Directions for this task -
Which lines run from the line with "სტიქიამ ყვარლის მუნიციპალიტეტში" through the line with "შენარჩუნდება (1356, 844)" in the entries below? Print them exactly, both ends included, and nothing more.
::: Records supplied :::
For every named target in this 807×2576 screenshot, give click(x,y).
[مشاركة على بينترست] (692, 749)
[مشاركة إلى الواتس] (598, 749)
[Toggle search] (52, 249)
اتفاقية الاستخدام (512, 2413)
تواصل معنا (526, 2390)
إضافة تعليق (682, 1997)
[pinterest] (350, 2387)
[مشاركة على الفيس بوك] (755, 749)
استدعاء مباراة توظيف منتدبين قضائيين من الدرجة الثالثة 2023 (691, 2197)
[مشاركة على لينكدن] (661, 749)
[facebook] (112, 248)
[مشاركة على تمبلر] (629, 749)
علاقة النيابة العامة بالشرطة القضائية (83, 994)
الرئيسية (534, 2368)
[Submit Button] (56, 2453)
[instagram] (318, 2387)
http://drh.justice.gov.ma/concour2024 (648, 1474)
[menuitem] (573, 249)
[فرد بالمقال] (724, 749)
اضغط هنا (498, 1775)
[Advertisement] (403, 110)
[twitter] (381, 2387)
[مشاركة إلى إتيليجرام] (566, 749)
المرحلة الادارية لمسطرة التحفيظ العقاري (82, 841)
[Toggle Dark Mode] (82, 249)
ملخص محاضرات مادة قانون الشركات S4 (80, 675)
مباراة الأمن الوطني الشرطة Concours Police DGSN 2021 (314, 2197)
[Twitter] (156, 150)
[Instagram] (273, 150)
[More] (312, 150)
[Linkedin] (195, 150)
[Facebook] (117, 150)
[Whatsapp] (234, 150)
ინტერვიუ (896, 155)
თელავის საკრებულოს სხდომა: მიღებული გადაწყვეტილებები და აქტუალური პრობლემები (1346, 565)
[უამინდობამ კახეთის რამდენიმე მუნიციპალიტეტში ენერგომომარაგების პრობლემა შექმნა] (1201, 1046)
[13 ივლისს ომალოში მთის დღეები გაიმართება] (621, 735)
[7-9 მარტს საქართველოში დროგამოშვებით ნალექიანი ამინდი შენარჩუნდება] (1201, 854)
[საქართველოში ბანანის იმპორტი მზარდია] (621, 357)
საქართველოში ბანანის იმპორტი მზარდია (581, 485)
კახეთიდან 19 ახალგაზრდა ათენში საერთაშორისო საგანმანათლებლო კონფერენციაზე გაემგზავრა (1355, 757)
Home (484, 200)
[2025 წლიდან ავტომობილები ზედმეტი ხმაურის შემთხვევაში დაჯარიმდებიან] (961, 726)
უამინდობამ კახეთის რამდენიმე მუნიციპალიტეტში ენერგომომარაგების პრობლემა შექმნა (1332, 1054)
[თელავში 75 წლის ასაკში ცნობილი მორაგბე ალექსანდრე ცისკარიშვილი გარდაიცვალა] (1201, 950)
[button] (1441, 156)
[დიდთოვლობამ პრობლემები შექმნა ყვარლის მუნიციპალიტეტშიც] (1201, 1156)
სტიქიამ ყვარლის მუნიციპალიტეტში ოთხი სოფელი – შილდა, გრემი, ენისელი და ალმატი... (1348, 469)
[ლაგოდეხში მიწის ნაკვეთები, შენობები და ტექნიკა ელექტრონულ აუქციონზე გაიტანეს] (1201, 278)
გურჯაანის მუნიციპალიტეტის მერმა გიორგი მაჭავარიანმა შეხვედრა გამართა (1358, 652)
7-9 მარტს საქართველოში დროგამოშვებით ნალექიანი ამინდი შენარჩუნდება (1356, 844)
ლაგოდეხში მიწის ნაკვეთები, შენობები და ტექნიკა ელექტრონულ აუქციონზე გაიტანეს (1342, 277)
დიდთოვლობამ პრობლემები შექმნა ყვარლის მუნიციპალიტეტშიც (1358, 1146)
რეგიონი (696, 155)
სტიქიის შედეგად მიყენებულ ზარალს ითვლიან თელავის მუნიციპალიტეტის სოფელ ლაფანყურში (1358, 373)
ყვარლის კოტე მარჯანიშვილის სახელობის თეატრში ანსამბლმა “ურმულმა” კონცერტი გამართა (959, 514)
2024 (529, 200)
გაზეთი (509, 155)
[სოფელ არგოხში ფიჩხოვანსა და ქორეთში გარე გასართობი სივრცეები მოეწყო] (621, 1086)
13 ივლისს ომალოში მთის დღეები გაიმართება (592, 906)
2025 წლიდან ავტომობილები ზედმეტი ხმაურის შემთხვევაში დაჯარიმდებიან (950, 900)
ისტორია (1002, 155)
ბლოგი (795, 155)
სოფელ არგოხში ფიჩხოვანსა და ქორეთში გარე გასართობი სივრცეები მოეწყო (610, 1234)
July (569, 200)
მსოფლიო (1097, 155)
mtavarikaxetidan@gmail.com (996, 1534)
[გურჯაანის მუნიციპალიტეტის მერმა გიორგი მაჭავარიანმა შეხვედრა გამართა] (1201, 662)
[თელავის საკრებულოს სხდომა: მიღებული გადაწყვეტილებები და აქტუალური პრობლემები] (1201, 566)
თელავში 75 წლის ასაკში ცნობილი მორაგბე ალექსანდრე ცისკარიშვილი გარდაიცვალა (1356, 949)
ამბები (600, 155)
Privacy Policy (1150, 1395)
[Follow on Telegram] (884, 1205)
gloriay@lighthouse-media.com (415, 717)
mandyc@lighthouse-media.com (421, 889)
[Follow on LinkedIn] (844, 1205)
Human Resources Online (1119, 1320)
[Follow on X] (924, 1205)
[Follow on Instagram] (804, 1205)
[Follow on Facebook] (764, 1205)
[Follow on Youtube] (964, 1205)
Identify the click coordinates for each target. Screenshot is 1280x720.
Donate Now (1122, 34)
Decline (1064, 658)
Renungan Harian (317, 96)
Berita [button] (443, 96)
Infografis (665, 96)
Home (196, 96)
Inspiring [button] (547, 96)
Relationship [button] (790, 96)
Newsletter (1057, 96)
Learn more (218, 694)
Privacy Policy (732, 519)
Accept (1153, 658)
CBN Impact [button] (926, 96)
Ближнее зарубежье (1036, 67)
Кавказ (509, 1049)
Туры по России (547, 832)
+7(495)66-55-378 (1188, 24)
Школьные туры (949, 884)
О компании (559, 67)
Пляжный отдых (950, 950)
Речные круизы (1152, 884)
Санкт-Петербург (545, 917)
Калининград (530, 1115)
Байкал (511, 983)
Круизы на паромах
:::
Exercise answer -
სტიქიამ ყვარლის მუნიციპალიტეტში ოთხი სოფელი – შილდა, გრემი, ენისელი და ალმატი... (1348, 469)
[ლაგოდეხში მიწის ნაკვეთები, შენობები და ტექნიკა ელექტრონულ აუქციონზე გაიტანეს] (1201, 278)
გურჯაანის მუნიციპალიტეტის მერმა გიორგი მაჭავარიანმა შეხვედრა გამართა (1358, 652)
7-9 მარტს საქართველოში დროგამოშვებით ნალექიანი ამინდი შენარჩუნდება (1356, 844)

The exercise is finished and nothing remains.